Can a type correct function be inapplicable? (Haskell)

Here is a simple proof that a function can be inapplicable (disregarding bottoms)

data Never = Never Never

justTryIt :: Never -> ()
justTryIt _ = ()

However your function IS applicable

main = print $ foo (\c -> c ()) 3

So what is the type of that lambda?

g :: (() -> a) -> a
g = \c -> c ()

Point is you don't need a function of

g :: (a -> b) -> c

Which is uninhabited (iGnOrInG bOtToMs). The type signature is just saying you can take a function where all 3 of those type (forall a b c.) can vary. IE this works equally as well

g :: (Int -> String) -> Bool
g f = null $ f 3

main = print $ foo g "so concrete"

A function of type p1 -> p2 is impossible to write; that basically says "given any possible type, I can give you any other possible type". Good luck with that!
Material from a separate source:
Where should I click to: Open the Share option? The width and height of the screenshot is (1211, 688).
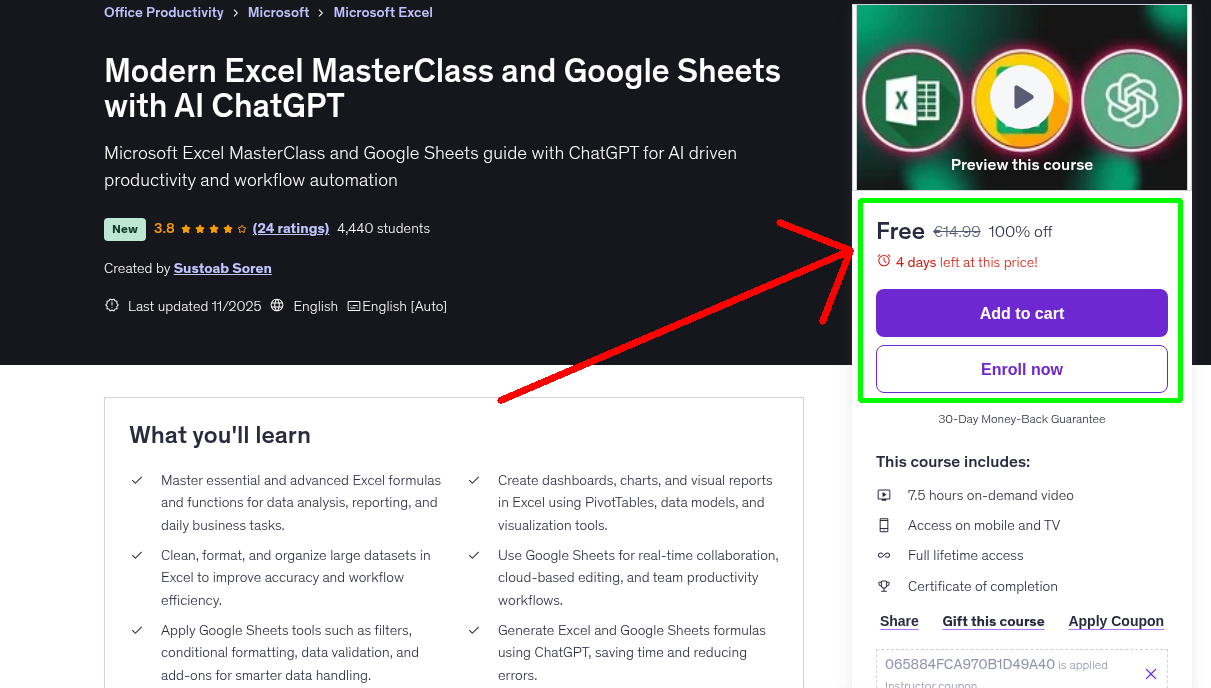pos(898,621)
The type (p1 -> p2) -> t is impossible for a similar reason. However, (p1 -> p2) -> Bool is quite possible:

f :: (p1 -> p2) -> Bool
f x = True

You can write similar functions for various choices of type t. (What you can't do is write a function that can somehow return any possible t out of nothing.)
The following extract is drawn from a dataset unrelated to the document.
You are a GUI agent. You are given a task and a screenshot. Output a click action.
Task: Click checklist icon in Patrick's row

More generally, can every implementable function be successfully called? That's an interesting question. I'm not sure what the answer is. I'd love to know!

EDIT: Thinking about it... the type signature of every implementable function can be interpreted as a theorum (and the implementation of the function is in some sense a "proof" of that theorum). A function that takes another function as input is like "this theorum is true if this other theorum is true". So if you can come up with a proof that "X is true if Y is true", where Y is definitely false... then you have your implementable function that can never be called.

All of this cheerfully ignores that real Haskell has several ways to break the type system and get around these nice results. For example, the function error "banana" has type a (i.e., any possible type). So in this "cheating" sense, all Haskell functions are callable.